‘Rumi unveiled the mystery of love in the Masnavi’

Published October 24, 2018
Shazreh Hussain speaks on Rumi on Tuesday. — Photo by Tanveer Shahzad
Shazreh Hussain speaks on Rumi on Tuesday. — Photo by Tanveer Shahzad

ISLAMABAD: The challenge for all humans is to reflect the divine by becoming an embodiment of love and compassion, for which we have to educate and purify our hearts.

Speaking at a session titled Awakening to Rumi on Tuesday, which was hosted by the Asian Study Group, a student of Sufism, Shazreh Hussain said Rumi unveiled the mystery of love in his book, the Masnavi.

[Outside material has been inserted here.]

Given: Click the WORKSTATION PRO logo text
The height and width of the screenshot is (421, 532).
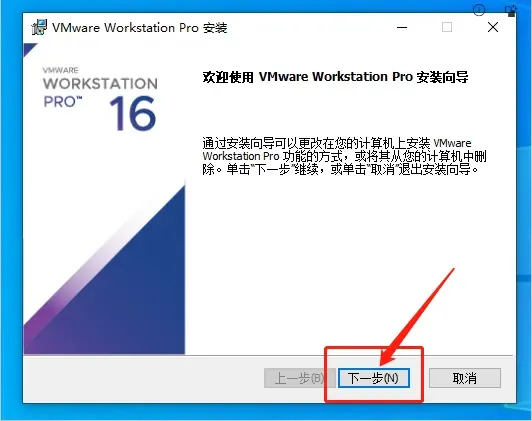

Ms Hussain said she was anxious before the presentation and had prepared a 15-page lecture initially. She said she gave some friends the presentations, but they said it did not reflect her own feelings.

“So I put my books aside and looked into my own heart. I will speak today as an admirer of Rumi,” she said.

Ms Hussain talked about the first encounter between Rumi and Shams. She said Maulana Rumi was sitting near a pool and teaching some students when the two first met. Shams pointed to the books and asked the Maulana what they were to which he said Shams will not understand.

Shams is said to have flung the books into the water and when he retrieved them, they were not wet.

Rumi asked what had happened to which Shams had replied he would not understand.

She said the encounter conveys an important truth about the relationship between Shams and Rumi.

Shams literally and metaphorically took away the maulana’s book and showed him the path of love.

She quoted Sufi teacher Khadim Chishti as saying that the Maulana had to let go of his identity as a scholar and jurist to become close to God.

“It was the encounter with Shams, an uncompromising, intense, wandering dervish which made 37-year-old Rumi, a well-travelled, well-educated and well-respected Islamic scholar close to God whirl to music and poetry,” she said.

Ms Hussain added that after meeting Shams, Rumi composed over 60,000 lines of verses, lyrical poems, ghazals, qasidas and the epic Masnavi.

Rumi’s poetry reflected his devastation at losing his beloved spiritual companion as they spent less than three years after which Shams left, never to return.She said Rumi called the Masnavi, the heart’s paradise.

“I found it fascinating to learn that Hindu Brahmins in the 1500s were reciting the Masnavi in Bengal,” she said.

She recited Rumi’s books throughout the lecture and concluded with verses from the Masnavi, which say that the heart knows the reality that we are all interconnected. But there is also an angry, greedy and self-interested part of us which insists on separateness and which thinks it can shatter the other and preserve itself.